ÇÖP VE TUVALET SORUNU

Susuzluğun özellikle böbrek sorunlarına yol açtığını vurgulayan Karcıoğlu, "Susuzluk artıkça böbrek ciddi anlamda hasar görüyor. Crush sendromuna giden kişilerin böbreklerindeki zehirli madde vücutlarına salınıyor, böbrekte ciddi hasara yol açıyor ve böbreği kaybetmeye kadar gidiliyor.

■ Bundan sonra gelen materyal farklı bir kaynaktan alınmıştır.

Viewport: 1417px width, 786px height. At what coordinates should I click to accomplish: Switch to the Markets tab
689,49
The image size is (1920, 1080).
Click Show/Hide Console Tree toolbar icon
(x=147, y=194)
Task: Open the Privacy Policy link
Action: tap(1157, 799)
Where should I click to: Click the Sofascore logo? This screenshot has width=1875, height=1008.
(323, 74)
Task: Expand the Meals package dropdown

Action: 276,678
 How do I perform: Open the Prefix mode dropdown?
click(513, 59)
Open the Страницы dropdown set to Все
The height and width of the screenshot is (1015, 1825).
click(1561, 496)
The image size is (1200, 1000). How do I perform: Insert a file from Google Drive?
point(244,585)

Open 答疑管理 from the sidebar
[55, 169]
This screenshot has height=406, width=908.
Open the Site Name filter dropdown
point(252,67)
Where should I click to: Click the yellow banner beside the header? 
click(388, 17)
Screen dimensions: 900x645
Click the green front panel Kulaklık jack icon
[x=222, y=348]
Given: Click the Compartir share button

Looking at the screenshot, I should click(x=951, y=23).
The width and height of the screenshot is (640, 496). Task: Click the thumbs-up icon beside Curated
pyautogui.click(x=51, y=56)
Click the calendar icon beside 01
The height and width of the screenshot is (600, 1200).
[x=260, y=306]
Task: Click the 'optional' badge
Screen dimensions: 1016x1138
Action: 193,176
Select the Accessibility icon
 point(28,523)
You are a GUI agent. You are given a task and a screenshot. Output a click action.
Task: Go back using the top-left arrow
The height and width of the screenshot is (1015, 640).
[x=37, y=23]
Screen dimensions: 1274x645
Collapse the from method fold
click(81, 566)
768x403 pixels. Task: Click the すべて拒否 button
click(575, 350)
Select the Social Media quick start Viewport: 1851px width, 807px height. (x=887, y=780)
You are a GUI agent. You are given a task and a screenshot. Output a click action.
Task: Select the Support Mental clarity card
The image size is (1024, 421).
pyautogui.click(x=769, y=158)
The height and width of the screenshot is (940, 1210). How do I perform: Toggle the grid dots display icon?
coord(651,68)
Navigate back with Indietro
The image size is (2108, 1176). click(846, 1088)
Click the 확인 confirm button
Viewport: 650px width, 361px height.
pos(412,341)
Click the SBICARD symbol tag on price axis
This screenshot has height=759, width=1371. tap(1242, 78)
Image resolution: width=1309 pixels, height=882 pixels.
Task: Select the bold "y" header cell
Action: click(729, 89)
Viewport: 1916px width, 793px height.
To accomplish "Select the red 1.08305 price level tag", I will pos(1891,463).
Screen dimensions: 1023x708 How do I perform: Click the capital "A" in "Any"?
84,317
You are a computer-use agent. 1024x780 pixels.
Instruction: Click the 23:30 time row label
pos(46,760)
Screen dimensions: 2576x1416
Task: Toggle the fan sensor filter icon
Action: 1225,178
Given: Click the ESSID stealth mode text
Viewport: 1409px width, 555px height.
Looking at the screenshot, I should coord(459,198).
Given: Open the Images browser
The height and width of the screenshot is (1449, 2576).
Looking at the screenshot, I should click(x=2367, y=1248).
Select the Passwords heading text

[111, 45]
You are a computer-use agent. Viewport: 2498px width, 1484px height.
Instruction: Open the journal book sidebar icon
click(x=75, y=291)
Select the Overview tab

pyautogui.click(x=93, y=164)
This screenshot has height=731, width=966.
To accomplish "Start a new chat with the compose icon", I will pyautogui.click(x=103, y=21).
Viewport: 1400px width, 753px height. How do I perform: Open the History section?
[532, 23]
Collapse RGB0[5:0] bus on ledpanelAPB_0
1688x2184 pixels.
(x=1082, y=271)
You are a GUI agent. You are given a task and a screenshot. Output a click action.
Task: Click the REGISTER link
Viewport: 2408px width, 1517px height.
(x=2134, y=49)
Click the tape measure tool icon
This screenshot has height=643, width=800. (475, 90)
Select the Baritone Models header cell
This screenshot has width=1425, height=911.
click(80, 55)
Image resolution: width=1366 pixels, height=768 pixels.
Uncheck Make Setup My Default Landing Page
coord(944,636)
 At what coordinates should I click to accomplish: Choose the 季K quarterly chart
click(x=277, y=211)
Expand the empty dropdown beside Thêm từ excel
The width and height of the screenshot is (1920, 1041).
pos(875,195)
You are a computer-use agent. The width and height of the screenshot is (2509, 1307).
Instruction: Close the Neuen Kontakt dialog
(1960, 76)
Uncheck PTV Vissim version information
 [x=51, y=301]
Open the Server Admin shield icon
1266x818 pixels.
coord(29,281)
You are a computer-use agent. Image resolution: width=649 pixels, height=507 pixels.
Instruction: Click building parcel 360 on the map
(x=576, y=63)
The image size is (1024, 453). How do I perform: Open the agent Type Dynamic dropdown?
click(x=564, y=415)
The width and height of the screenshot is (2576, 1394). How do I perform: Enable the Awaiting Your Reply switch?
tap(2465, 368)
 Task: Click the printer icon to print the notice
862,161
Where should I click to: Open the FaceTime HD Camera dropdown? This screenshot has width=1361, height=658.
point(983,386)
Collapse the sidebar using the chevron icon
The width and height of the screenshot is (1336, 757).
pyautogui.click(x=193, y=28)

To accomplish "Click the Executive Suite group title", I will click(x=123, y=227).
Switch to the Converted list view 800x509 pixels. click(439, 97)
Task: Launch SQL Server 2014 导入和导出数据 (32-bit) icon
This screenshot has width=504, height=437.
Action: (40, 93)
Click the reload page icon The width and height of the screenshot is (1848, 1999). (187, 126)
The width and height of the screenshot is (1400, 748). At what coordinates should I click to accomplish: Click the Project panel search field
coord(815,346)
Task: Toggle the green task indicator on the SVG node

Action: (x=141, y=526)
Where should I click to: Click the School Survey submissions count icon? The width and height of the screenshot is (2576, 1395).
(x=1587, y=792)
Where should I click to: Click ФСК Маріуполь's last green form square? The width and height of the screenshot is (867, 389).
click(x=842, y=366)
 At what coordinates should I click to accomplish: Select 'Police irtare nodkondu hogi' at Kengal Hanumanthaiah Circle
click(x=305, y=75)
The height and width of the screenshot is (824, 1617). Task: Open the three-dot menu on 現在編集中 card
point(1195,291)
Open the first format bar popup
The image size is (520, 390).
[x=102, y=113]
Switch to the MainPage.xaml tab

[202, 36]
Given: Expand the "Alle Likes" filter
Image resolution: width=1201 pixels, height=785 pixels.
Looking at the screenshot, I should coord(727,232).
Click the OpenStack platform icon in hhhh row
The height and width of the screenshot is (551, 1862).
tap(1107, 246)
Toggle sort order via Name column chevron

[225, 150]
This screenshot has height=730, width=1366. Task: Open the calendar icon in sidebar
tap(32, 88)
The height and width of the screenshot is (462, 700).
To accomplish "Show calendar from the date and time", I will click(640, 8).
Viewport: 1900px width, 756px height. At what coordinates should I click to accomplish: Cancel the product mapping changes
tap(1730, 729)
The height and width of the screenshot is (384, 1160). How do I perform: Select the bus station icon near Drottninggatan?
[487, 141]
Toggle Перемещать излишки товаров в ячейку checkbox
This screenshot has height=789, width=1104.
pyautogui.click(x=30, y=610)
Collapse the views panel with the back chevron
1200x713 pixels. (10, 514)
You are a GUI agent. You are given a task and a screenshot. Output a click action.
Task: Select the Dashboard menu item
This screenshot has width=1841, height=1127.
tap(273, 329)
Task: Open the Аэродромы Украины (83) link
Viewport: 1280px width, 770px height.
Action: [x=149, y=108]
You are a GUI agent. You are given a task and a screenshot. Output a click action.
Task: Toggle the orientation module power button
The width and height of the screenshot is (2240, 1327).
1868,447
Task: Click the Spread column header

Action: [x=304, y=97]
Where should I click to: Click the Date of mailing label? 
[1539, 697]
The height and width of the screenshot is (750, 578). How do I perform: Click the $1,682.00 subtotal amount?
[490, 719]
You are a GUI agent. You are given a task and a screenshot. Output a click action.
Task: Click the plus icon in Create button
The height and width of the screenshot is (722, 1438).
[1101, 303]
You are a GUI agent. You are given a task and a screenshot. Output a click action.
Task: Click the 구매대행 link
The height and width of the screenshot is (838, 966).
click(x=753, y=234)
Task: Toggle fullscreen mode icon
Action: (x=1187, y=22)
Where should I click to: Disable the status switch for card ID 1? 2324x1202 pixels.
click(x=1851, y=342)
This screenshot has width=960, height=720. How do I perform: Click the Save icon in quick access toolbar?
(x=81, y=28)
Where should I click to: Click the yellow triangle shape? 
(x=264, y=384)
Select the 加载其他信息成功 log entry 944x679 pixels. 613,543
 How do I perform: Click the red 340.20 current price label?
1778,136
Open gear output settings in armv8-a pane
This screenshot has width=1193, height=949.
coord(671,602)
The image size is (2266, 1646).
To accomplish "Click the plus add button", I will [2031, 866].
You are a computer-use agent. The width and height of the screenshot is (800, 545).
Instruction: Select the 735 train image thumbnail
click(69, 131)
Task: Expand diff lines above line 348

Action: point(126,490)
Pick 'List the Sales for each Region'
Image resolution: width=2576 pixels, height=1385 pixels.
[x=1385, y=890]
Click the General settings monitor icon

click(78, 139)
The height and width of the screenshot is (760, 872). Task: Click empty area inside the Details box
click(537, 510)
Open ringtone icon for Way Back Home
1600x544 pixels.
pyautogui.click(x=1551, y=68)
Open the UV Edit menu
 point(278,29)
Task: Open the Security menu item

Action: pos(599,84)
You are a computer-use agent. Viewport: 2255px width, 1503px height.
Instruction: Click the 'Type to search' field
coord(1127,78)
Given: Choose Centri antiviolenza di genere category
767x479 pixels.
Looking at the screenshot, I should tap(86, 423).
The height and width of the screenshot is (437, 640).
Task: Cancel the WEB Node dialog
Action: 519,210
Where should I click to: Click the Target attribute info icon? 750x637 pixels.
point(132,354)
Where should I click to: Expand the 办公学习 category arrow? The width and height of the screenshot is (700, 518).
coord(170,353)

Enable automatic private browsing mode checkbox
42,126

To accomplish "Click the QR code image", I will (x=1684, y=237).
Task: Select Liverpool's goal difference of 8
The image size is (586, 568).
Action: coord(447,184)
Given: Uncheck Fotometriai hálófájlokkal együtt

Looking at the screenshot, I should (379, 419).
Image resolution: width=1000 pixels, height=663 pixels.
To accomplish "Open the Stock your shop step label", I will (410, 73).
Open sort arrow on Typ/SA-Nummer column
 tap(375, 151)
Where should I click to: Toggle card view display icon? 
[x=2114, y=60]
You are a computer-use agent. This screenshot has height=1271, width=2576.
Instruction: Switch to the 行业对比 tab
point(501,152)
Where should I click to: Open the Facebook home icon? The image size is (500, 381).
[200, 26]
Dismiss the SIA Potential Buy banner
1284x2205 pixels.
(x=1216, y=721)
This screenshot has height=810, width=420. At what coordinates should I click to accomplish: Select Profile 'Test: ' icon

Türkiye’de 1999 depreminden sonra, dünyada enkazdan çıkarılanlarda böbrek yetmezliği ve diyaliz ihtiyacı olan ülkelerin başında geldi" dedi. Yıkım sırasında fazla toza maruz kalmanın da akciğer sorunlarına yol açabileceğini anlatan Karcıoğlu, enkaz dışında yaşayan insanların da salgın hastalık riski ile karşı karşıya olduğunu vurguladı. Karcıoğlu, şöyle devam etti:

"Enfeksiyon hastalıkları gündeme gelecek. Günler uzadıkça bakteriyel enfeksiyonlar, zatürre gibi hastalıklar ortaya çıkacak. Özellikle çadırlarda olan insanlarda zatürre, menenjit, ishal ve kusma gibi durumları bekliyoruz. Ufak ufak salgınlar başlıyor. Mesela kemirgenlerin, farelerin yayılması, çöplerin yeterli toplanamaması ve tuvalet hijyeninin sağlanamaması nedeniyle ciddi salgın hastalık tehlikesi var. Bugün artık çadırkentler kurulsa bile salgın hastalıkları duyacağız çünkü çadır kentler hiçbir zaman sizin evdeki hijyeni sağlamayacaktır, tuvalet ile salgınlar artacaktır. Grip, covid, kızamık aşısı da oldukça önemli. O bölgede düzensiz göç nedeniyle kızamık vakalarında artış söz konusuydu, şimdi daha da artacak. Yetkililer, başta çocuklar olmak üzere oradaki herkesi taramadan geçirmeli. Bölgede bir arada yaşamaya bağlı bu virüsler, tüberküloz, zatürre ve menenjit gibi hastalıklar artacak. Bölgedeki pek çok sağlık kurumu hasarlı. Sahra hastaneleri ve ASM’lerin eski fonksiyonlarına bin an önce kavuşturulması gerek. Bölgede çöplerin düzenli toplanması, temiz su kaynakları, tuvalet, hijyen ortamı ve temel koruyucu sağlık hizmetleri sağlanmalı. Ayrıca tetanoz riski de var. Bu nedenle aşılama oldukça önemli."